Com base no texto sobre os símbolos da Justiça, responda:
1. O que os dois pratos da balança indicam?
2. Segundo o texto, que figuras geralmente empunham a espada?
3. A que tradição remonta a ideia da venda nos olhos?

**Trecho fornecido:**
==*==

A BALANÇA DA JUSTIÇA NÃO PODE PENDER PARA OS LADOS.

 

Independentemente de nomes e funções, a lição jurídica é no sentido de que “A balança da Justiça não pode pender para os lados”. Isso implica dizer que a Justiça deve ser imparcial, equilibrada e equitativa.

Não podem os aplicadores da lei usar ao seu alvedrio o sistema legal, posto que devam agir sem favoritismo ou preconceito, tratando todas as partes envolvidas em um processo de forma igual, ou seja, igualdade de tratamento.  

Os símbolos da Justiça têm significados. Apenas os ignorantes e soberbos desmerecem o valor e a importância dos símbolos que advertem para o certo e o errado.

A balança representa a necessidade de ponderar cuidadosamente os dois lados de uma disputa; simboliza a equidade e o equilíbrio que devem prevalecer em um julgamento, sem que um lado seja mais “pesado” que o outro devido a fatores externos. Os dois pratos da balança indicam que todas as partes devem ser ouvidas antes de qualquer veredito, reforçando o princípio da ampla defesa e do contraditório.

A espada, geralmente empunhada por figuras como Têmis ou Justitia, simboliza o poder de execução; serve para mostrar a força necessária para garantir que as decisões judiciais sejam cumpridas; e representa a firmeza e a rapidez com que o Direito deve agir para corrigir injustiças. Historicamente, a espada é um símbolo de autoridade, mas, no Direito, ela é equilibrada pela presença da balança, indicando que a força deve ser aplicada de forma justa e proporcional.

A venda nos olhos quer dizer que a Justiça é cega, tal qual representada por uma mulher com os olhos vendados, segurando uma balança e uma espada. A venda nos olhos simboliza a imparcialidade, que a Justiça não pode ser influenciada por fatores externos, como riqueza, poder ou status social. Essa ideia remonta à tradição romana, em que a venda foi introduzida para reforçar que a Justiça deve ser alheia a preconceitos e influências externas. Ou seja, a venda nos olhos remete à mensagem de que a Justiça deve ser imparcial; que a decisão judicial deve ser tomada com base nos fatos e argumentos apresentados, sem levar em conta a identidade, a riqueza, a etnia ou a classe social das partes envolvidas; e que a Justiça deve ser cega para as diferenças entre as pessoas.

==*==

**Dados fornecidos:**
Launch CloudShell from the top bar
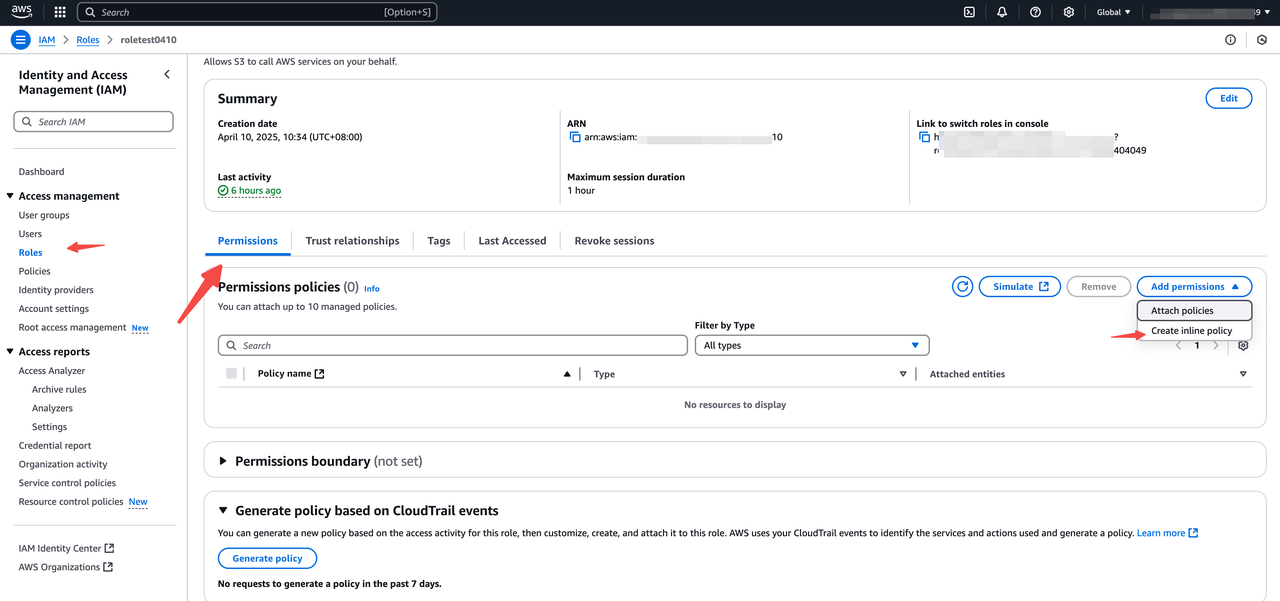1280x601 pixels. pos(969,12)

==*==

**Resultado final:**
1. Indicam que todas as partes devem ser ouvidas antes de qualquer veredito, o que reforça o princípio da ampla defesa e do contraditório.
2. Figuras como Têmis ou Justitia.
3. À tradição romana.